Although the original park’s plans called for a $5 million dollar investment, withdrawn investments, delays and pulled partnerships over the years have caused a bit of restructuring. Still, that doesn’t mean the city has given up — new additions will continue to be added to the park over throughout the year including an ADA accessible loop, plant identification markers and more.
City officials said the Wetland Trail boardwalk should also be ready in next two weeks as an addition to the other two trails located at the park.
According to the City, the land came from the Nalley and Brown families, who had owned the land at the junction of SC 135 and Adger Road for more than 150 years.
The plans posted on the City’s website state a conservation easement held by Upstate Forever directs and protects any development of the site. Accordingly, the concept for Nalley Brown Nature Park was based on the premise of providing “the finest quality habitats for education and recreation in a natural, safe, and sustainable setting.”
The park boasts a unique opportunity to “provide a glimpse back in time,” as well as the chance to study Piedmont eco-types — many of which were forever altered by fire, European settlers and cotton farming, the plan states.
In a 2011 article of The Patch (Easley) by Jeff Brush, the writer said Catherine Ladnier began her mission to establish the Nalley Brown Nature Park when she read an article about a butterfly garden created by the students at West End Elementary School.

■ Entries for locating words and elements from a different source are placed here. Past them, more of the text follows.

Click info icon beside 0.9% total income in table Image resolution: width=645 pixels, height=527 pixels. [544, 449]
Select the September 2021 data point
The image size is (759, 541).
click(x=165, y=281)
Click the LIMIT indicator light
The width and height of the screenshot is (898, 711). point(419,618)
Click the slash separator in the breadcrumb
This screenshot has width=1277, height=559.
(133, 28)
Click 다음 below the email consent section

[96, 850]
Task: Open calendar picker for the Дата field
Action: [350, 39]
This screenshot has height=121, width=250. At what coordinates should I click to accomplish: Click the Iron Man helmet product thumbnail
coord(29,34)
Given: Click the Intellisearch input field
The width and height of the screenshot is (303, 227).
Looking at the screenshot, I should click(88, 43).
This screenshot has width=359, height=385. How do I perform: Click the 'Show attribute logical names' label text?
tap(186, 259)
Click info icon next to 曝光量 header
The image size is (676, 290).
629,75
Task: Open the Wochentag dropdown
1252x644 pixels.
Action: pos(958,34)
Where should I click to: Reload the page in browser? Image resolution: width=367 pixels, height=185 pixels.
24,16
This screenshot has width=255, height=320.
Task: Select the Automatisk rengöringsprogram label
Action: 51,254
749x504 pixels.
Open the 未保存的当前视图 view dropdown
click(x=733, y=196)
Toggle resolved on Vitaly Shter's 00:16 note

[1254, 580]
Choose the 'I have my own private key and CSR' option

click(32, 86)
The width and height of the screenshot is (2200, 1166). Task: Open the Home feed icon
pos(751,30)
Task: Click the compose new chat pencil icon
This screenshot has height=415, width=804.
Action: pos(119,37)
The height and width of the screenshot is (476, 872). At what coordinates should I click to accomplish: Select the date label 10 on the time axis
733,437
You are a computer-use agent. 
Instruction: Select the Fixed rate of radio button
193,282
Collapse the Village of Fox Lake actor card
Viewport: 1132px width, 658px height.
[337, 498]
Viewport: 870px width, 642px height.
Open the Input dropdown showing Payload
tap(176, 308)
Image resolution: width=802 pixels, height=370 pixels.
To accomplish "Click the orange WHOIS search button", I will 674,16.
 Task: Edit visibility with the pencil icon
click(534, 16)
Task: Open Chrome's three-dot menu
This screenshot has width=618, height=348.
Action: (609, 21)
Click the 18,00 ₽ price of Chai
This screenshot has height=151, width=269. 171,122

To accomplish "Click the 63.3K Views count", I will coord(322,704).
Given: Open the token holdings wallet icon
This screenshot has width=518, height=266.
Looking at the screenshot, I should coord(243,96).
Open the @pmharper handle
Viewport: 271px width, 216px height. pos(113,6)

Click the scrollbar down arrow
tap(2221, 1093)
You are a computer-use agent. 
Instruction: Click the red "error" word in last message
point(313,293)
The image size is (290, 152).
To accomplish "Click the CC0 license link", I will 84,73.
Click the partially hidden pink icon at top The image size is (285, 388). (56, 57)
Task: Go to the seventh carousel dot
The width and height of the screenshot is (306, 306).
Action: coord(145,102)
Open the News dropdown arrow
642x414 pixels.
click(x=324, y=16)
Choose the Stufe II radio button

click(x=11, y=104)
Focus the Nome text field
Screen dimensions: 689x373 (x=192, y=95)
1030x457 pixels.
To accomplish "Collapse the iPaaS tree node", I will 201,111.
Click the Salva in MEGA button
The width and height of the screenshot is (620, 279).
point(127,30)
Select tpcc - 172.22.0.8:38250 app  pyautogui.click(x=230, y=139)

“One of the students explained how, in the past, he would pull the wings off of butterflies,” the article reads. “After his experience with the butterfly garden, he swore he would never harm another butterfly. That is what caught Ladnier’s attention.”
Brush writes that Ladnier, of Greenwich, Conn., frequented Easley to visit her mother Eva Lee Brown Ladnier.
“Eva Ladnier passed away on Mother’s Day in 2001, and since then her daughter has been working on the Nalley Brown Nature Park project to preserve her family’s land and to provide the residents of Easley with an outdoor oasis,” it reads. “Since her mother’s death, Ladnier has been slowly acquiring smaller parcels of the 38-acre property from her siblings.”
The park’s name is derived from the last names of Ladnier’s mother and grandmother’s maiden names, Nalley and Brown, he wrote.